Melanie turns her back on the two of them and walks down the aisle, all the way to the front of the shop. She comes back a moment later carrying a bright yellow cagoule in a plastic wrapper.
She kneels and puts it under Gallagher’s head. She’s kneeling in his blood, which isn’t even dry yet. When she stands again, red-black streaks adorn her knees and calves.
Parks gets to the last lighter. He could use it to light the pyre, but he doesn’t. He pours it on, like the rest, then strikes a spark with his tinderbox to start the blaze.
“God bless, Private,” he mutters, as the flames consume what little is left of Kieran Gallagher.
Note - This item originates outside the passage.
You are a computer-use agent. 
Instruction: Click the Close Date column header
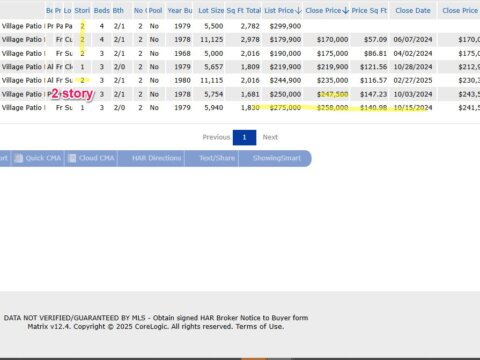click(413, 11)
Melanie is saying something too, but it’s under her breath–to the dead body, not to the rest of them–and Parks can’t hear. Justineau, to do her justice, waits in silence until they’re done, which is basically when the greasy, stinking flames force them back.
They make the return trip to Rosie a lot more widely spaced than on the outward journey, and with a lot less to say to each other. The shop blazes behind them, sending up a thick pillar of smoke that spreads, far over their heads, into a black umbrella.
Justineau is treating Parks like a dog that’s showing a little foam around the gums, which he feels is probably more than fair right then. Melanie walks ahead of them both, shoulders hunched and head lowered. She hasn’t asked for her cuffs and muzzle to be replaced, and Parks hasn’t offered.
When they’re most of the way back, the kid stops. Her head snaps up, suddenly alert.
“What’s that?” she whispers.
Parks is about to say he can’t hear anything, but there is a vibration in the air and now it assembles itself into a sound. Something stirring into wakefulness, sullen and dangerous, asserting its readiness to pick a fight and win it.
Rosie’s engines.
Parks breaks into a run, turning the corner of the Finchley High Road in time to see the distant speck grow in seconds into a behemoth.
Rosie weaves a little, both because there’s debris in the road and because Dr Caldwell is driving with her thumbs hooked into the bottom of the steering wheel. Every twitch of her arm translates into a yawing roll of the long vehicle.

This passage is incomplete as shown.